Things with opera girl, dramatic as they've been with her away would likely be far more sedate. There wasn't much to report before she left because there wasn't much really exciting happening. She and I see the world in similar ways, although I might be slightly more demented and she slightly more timid (but not much). She's probably as rowdy as the blonde, but her small frame makes it far less noticeable. I think her cute rather than ravishing and quite frankly, if I were making this decision on looks alone, she wouldn't even be in the competition.

To some extent, this decision is already made. The blonde is in, for better or worse and for as long as that lasts. Things got really weird with Opera Girl and I, but I think going on a date with the blonde definitely killed it. Being wanted is hot, and the blonde wants me, no ifs, ands or maybes. Add that to Opera girl's maybe and my own maybes about things between us and I guess it is what it is. If anything makes me sad now, it's having to tell Opera girl this. We had a really long and honest conversation a couple of days ago, and despite it all, she did want things to work out some way. That's not going to happen now I guess and I've got to figure a way to break it to her without making it seem like she's been replaced (Lord knows, she's not meeting the blonde for a long time, if ever). I also wonder what happens. Do you stay friends when your relationship imploded before it ever began?

It also really bothers me that something I was so excited about three weeks ago imploded so quickly and completely.

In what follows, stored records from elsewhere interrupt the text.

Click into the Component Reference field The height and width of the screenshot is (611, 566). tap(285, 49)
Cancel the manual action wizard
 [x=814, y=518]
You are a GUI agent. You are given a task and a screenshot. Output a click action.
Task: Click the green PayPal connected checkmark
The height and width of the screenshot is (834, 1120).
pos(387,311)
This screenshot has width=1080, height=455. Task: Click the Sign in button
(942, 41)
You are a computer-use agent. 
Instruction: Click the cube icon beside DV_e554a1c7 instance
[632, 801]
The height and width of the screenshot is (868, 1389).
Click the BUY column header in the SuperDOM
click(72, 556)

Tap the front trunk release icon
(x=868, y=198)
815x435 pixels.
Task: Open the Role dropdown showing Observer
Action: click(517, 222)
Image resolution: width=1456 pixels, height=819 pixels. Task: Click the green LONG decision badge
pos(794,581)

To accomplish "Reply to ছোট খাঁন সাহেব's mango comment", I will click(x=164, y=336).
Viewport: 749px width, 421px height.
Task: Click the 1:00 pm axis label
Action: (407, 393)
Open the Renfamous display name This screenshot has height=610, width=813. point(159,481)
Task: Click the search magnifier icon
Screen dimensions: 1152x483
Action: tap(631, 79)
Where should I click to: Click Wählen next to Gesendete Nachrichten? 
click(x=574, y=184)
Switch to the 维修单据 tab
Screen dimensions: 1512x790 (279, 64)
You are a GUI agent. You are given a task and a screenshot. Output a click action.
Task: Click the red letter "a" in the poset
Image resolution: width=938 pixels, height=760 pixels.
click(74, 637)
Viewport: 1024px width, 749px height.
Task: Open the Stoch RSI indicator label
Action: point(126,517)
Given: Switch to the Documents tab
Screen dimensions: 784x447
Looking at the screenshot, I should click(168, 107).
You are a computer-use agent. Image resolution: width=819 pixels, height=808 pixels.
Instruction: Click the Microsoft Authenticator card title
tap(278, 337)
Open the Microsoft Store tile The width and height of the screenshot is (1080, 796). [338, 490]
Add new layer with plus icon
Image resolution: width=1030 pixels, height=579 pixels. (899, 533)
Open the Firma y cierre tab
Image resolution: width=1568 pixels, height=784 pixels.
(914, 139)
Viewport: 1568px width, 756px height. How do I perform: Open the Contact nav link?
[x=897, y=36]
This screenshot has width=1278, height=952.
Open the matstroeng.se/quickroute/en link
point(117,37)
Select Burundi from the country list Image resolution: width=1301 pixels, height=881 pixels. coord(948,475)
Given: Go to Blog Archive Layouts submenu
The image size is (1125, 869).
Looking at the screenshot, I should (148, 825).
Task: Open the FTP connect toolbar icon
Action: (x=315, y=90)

Doesn't bode well for my future relationships I think. I've really enjoyed the time I've spent with the blonde and things between us definitely burn brighter than they ever did between Opera girl and I. Still I'm left with few illusions and if things don't work out with the blonde and I, I'm taking a break from women for a while.

4 Comments:

Blogger Betty said...

Blog on blog crime is bad, bad, bad. But if you ever want to catch a friendly drink, I would be up for it.

How the fuck do you meet people in New York, I am socially retarded. I have completely forgotten.

9:41 AM  
Blogger Flint said...

Ha! I'd love to get a drink sometime. I've got nothing but time so let me know when you're free.

I think I've just dated such a tremendous amount in the past few years that I've got over all those fears of rejection and approaching people. Unfortunately learning this involved millions of horrible internet dates, another few million rejections at bars and clubs, and numerous failed attempts to meet people in such unlikely places as Church, the grocery store and AARP conventions.

This works, for both sexes even. Go to bar or club. See person you're interested in. Walk and up say hi. If they're dancing, walk up and dance with them. Start conversation after the dance. Sounds really easy and it is, once you get over all the crap in your head that comes from living in this society and handing out with friends who have all the wrong advice. I also met Opera girl on friendster, so I currently approve it. It's 100% less skeezy than most dating sites, and 200% les skeezy than Myspace.

11:23 AM  
Blogger Betty said...

You should come to Fauxy's bday party on Saturday at Lucky Jacks. I have to work prior but should be there by 11pm.

8:12 AM  
Anonymous Anonymous said...

Sometimes I read your blog and wander if you're really as scared of monogamy as you think you are...

The blonde girl sounds like my kinda person!! Have fun and make the most of it!